Initialise the flat observation-vector arrays from the datavect configuration.

Iterates over every component / tracer pair declared in obsvect.datavect.components and, for each one that is flagged as an observation (tracer.isobs):

  1. Loads the datastore from a pre-computed monitor.nc file (dir_obsvect is set) or reads it from the raw monitor files via init_param().

  2. Assigns a contiguous slice in the global yobs / yobs_err / ysim / dy arrays using tracer.ypointer.

  3. Appends the obsvect_mask boolean array that marks which observations enter the cost function (is_obsvect == True).

  4. Optionally applies per-tracer error scaling (obserror_scale and obserror_value).

  5. Compresses the tracer datastore to save memory.

  6. Dumps the final observation vector when obsvect.dump_obs is set.

Parameters:
  • obsvect (Plugin) – obsvect plugin instance. On entry its flat arrays (yobs, ysim, etc.) are empty; on exit they are filled.

  • **kwargs – forwarded to init_param() and downstream datastream read / fetch methods.

Returns:

the updated obsvect instance (also modified in-place).

Return type:

Plugin

pycif.plugins.obsvects.standard.rinvprod.rinvprod(obsvect, dy: ndarray[tuple[Any, ...], dtype[floating]], inverse: bool = True, mask: ndarray[tuple[Any, ...], dtype[bool]] | None = None) ndarray[tuple[Any, ...], dtype[floating]][source]#

Apply the observation error covariance (or its inverse) to a vector.

Assumes a diagonal observation error covariance matrix \(\mathbf{R} = \mathrm{diag}(\sigma_{\varepsilon,1}^2, \ldots, \sigma_{\varepsilon,m}^2)\).

Two modes of operation:

  • inverse=True (default) — computes \(\mathbf{R}^{-1}\,\delta\mathbf{y}\):

    \[(\mathbf{R}^{-1}\,\delta\mathbf{y})_i = \frac{\delta y_i}{\sigma_{\varepsilon,i}^2}\]

    Used in the cost function gradient: \(\nabla J_o = \mathbf{H}^\top \mathbf{R}^{-1} (\mathcal{H}(\mathbf{x}) - \mathbf{y}^o)\).

  • inverse=False — computes a noise-perturbed observation sample \(\mathbf{y}^o + \mathbf{R}^{1/2}\,\delta\mathbf{y}\):

    \[(\mathbf{R}^{1/2}\,\delta\mathbf{y} + \mathbf{y}^o)_i = \sigma_{\varepsilon,i}\,\delta y_i + y^o_i\]

    Used for Monte Carlo sampling of perturbed observations.

An optional mask restricts the operation to the active observation subset (obsvect.obsvect_mask); masked-out positions are set to zero in the output.

Parameters:
  • obsvect (Plugin) – obsvect plugin instance (provides yobs_err and yobs).

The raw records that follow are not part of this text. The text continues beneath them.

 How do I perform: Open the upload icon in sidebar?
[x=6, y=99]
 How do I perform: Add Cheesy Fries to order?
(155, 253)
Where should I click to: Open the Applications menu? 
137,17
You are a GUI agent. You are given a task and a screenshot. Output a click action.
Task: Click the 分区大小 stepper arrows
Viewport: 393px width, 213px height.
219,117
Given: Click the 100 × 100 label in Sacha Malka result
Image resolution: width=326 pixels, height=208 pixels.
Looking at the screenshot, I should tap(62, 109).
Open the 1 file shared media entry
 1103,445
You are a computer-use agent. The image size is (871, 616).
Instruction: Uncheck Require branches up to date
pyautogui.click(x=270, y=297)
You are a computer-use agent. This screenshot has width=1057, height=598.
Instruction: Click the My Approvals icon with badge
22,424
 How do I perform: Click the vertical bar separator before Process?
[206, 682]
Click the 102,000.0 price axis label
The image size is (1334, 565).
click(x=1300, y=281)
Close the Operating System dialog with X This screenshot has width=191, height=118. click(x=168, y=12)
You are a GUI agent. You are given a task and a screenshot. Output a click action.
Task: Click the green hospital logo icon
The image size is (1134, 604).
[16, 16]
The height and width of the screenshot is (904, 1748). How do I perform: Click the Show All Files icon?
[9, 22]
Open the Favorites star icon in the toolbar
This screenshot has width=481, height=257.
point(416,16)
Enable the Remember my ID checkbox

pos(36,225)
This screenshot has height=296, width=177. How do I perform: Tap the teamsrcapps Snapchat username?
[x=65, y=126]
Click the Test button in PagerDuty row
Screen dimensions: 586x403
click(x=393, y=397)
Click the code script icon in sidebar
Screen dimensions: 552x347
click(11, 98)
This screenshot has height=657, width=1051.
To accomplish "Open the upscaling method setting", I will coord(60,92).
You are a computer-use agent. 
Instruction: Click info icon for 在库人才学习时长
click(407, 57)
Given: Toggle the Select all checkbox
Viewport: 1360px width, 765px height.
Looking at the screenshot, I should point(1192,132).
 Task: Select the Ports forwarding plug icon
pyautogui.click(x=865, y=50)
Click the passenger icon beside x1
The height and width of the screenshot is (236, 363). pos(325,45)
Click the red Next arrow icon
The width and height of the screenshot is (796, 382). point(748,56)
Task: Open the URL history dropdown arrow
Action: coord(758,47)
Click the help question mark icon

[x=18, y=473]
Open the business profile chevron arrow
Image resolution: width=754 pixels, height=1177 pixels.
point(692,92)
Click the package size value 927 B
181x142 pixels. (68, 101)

  • dy (np.ndarray) – input vector, shape (dim,).

  • inverse (bool) – if True apply \(\mathbf{R}^{-1}\); if False apply \(\mathbf{R}^{1/2}\) and add yobs.

  • mask (np.ndarray of bool, optional) – boolean mask of shape (dim,) selecting a subset of observations. Positions where the mask is False are set to zero in the output.

Returns:

result vector, shape (dim,).

Return type:

np.ndarray

Raises:

ValueError – if mask has a different shape than dy, or if any entry of yobs_err is zero or NaN (which would make \(\mathbf{R}^{-1}\) undefined or infinite).